Privacy, Transcripts, and Trust: Mental Health Data in the Age of AI

People disclose secrets to mental wellness apps that they hide from family, employers, and sometimes even therapists. That intimacy makes data governance inseparable from product quality. A slick interface cannot compensate for murky retention rules or silent use of chats as training data.

The threat model is wider than hackers

Yes, breaches matter. But so do insider access, unclear subprocessors, law enforcement requests, accidental logging of secrets in third-party analytics tools, and business model pivots that retroactively change policies. WHO's AI ethics work stresses autonomy, confidentiality, and accountability precisely because these failures harm real people[^who].

Questions worth asking before you press send

  • Retention: How long are transcripts stored? Can you delete them permanently, not only hide from your UI?
  • Training: Are conversations used to improve models? If so, is that opt-in, anonymized, and contractually limited?
  • Location: Which countries host servers, and which privacy laws apply?
  • Human review: Do employees ever read sessions for quality control? Under what safeguards?
  • Export: Can you take your history with you if you leave?

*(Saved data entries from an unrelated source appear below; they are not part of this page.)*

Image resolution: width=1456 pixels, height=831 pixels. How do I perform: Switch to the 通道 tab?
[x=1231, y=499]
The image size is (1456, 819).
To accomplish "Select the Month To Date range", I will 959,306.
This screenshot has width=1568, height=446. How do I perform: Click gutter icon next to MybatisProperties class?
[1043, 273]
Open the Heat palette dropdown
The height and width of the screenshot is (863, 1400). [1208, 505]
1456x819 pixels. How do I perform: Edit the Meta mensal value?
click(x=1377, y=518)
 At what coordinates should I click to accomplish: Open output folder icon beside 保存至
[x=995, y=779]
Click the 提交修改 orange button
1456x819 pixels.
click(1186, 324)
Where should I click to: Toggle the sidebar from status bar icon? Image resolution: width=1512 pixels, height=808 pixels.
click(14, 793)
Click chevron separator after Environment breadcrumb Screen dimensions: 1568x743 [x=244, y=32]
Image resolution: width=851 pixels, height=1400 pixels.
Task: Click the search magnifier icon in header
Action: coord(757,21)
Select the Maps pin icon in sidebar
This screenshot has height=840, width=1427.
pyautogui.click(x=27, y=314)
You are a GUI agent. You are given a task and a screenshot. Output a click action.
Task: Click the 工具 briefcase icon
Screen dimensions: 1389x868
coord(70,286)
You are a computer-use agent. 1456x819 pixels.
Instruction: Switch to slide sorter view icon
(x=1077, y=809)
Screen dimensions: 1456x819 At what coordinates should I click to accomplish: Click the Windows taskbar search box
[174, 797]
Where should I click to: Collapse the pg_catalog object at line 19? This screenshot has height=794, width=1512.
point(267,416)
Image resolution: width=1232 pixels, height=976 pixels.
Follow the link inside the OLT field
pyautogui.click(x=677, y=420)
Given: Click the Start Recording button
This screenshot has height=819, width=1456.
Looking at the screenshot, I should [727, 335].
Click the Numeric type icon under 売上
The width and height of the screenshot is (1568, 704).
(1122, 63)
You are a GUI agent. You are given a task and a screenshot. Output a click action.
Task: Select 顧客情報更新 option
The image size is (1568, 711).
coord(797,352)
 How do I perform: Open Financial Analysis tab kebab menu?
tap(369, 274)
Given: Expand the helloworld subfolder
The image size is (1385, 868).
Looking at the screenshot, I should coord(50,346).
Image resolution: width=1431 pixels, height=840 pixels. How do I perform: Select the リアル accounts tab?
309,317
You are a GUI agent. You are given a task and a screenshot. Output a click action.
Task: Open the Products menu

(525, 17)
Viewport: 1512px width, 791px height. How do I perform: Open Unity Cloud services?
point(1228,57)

Why "encrypted" is not a complete answer

Encryption in transit is table stakes. Ask about encryption at rest, key management, access controls, and whether vendors publish summaries of external audits. Small teams may not have SOC 2 yet, but they should still explain their roadmap honestly.

If you already shared too much

Many jurisdictions grant deletion or access rights, though enforcement varies. You can also rotate passwords, revoke OAuth tokens, and contact regulators when companies misrepresent practices. None of that replaces medical privacy with a clinician, but it matters for consumer apps.

Reflektion reminder

Treat any mental wellness product as a serious data relationship. Read policies slowly, use unique passwords, and avoid pasting highly identifying material you would regret if leaked.

Minors and shared family devices

Parental controls and shared tablets complicate privacy. Apps should warn when accounts are not private on a device and offer PIN or biometric locks for reopening transcripts.

Cross-border data flows

If your data can be replicated to another country for "latency," you inherit that country's surveillance laws. Ask vendors which regions are in scope and whether you can pin data to a preferred region if offered.

Vendor questionnaires you can paste into email

Ask: (1) Do humans read chats for moderation? (2) Minimum retention period? (3) SOC2 or ISO status? (4) Subprocessor list? (5) Model training opt-in defaults? Reasonable vendors answer plainly or say "not yet, roadmap is X." Evasive answers deserve skepticism.

Couples therapy for data: shared accounts

Partners sometimes share logins. If you separate, rotate credentials and request account splits where products support it. Emotional security and digital security overlap more than people admit.

Incident response: what good vendors say aloud

Ask whether the company has a published process for data breaches, including timelines for user notification and regulatory reporting where required. Silence here suggests immaturity, not stealth strength.

[^who]: WHO: Ethics and governance of artificial intelligence for health.